Juhl’un yanıtı, “Ajanslar bu bilgiyi dijital pazarlama stratejilerinden vazgeçmek için bir neden olarak değil, hem markaların hem de tüketicilerin avantajına olacak çözümlerle gelmek üzere bir meydan okuma olarak kabul etmeliler” oldu. Juhl markaların da aynı yol haritasını izlemesinin anlamlı olacağını söylüyor. “Reklamcıların ve daha spesifik olmam gerekirse CMO’ların nasıl organize olmaları gerektiğine dair yorumlar yapılıyor. Cevap veriyi koruyan personelle omuz omuza çalışmaktan geçiyor ve teknolojiyle pazarlamanın her gün daha da iç içe geçtiği zamanımızda bu çalışma şekli her zamankinden daha da gerekli olacak”.

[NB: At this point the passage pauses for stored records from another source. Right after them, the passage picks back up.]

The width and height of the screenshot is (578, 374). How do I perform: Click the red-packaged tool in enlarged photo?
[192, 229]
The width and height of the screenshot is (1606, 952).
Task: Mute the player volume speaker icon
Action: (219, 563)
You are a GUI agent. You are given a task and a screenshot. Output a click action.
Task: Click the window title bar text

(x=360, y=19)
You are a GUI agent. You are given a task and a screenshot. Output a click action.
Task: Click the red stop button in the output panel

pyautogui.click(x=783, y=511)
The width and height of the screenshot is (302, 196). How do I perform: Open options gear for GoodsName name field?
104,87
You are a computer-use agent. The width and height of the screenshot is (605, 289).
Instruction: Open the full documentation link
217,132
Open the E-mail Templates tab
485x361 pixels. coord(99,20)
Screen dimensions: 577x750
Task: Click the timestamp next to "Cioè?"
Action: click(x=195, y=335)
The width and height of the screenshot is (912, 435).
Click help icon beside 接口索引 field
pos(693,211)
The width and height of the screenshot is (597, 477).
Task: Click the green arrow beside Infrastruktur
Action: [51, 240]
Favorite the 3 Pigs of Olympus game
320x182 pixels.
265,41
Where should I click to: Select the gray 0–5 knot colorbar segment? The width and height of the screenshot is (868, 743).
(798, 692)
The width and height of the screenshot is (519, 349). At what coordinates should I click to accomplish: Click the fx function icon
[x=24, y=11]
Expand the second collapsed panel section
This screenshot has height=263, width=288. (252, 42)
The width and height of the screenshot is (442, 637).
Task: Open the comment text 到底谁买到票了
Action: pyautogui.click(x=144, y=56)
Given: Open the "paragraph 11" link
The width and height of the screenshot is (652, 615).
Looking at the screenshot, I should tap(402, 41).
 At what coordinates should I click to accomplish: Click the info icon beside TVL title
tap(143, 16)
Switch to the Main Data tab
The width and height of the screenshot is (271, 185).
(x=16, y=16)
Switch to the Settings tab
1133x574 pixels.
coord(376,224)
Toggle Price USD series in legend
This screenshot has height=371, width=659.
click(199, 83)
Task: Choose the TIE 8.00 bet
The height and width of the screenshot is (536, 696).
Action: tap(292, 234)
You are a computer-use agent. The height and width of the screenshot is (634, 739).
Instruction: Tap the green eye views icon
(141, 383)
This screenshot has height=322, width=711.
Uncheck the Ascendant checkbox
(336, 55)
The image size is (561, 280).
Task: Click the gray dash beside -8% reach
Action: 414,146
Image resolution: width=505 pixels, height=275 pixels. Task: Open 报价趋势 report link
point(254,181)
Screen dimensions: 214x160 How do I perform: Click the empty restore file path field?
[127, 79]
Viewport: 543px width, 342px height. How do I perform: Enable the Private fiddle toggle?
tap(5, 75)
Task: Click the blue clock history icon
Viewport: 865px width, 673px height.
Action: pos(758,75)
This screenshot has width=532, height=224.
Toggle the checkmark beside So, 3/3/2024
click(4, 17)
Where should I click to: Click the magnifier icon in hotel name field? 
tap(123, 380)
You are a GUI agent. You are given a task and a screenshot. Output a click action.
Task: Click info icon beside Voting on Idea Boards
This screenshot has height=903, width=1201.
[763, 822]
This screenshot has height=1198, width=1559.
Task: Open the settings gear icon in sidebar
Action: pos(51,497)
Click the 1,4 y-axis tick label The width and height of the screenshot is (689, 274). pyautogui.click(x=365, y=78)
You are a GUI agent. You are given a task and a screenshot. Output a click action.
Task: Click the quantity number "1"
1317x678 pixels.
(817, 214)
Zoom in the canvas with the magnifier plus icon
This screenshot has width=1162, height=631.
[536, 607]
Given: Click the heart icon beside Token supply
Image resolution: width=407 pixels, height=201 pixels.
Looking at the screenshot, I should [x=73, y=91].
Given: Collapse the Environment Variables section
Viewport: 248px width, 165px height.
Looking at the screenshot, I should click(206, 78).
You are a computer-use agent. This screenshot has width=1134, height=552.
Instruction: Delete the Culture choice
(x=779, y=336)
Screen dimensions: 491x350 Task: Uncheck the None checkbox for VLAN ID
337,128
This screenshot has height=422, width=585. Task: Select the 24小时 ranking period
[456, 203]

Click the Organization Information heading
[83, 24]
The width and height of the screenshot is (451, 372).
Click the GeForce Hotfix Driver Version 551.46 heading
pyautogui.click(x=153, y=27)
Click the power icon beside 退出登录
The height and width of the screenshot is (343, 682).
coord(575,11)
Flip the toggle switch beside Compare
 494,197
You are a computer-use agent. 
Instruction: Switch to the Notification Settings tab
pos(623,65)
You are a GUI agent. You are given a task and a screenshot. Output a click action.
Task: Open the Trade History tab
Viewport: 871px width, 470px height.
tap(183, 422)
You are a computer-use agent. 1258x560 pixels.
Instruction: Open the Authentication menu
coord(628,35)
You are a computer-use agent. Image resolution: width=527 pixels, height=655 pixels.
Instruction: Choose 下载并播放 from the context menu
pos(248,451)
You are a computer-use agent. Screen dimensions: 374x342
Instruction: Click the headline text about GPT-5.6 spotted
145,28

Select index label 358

Raporda aynı zamanda televizyon reklamlarının dijital reklamlardan daha güvenilir olduğu belirtiliyor. Tüketiciler televizyon reklamlarının markalar hakkında dijital formatlara göre daha olumlu bir imaj çizdiğini düşünüyor. Dijital platformlar hakkındaki en büyük kaygı katılımcıların yüzde 53’ünün belirttiği sosyal medyadaki sahte haberler. Kaygıları sırasıyla siber zorbalık, online predatörler, çocukların online mecralarda yaşayabilecekleri tehlikeler ve yine çocukların kişisel veri mahremiyeti takip ediyor. Juhl, “Tüketiciler yeni teknolojileri hayatlarına seve seve kabul ederken bu teknolojilerde yer alan reklamlarla ilgili kaygılar devam ediyor” diyor ve bu kaygıların televizyonun marka izlenimine en büyük katkıyı sağlamasının başlıca nedeni olduğunu belirtiyor.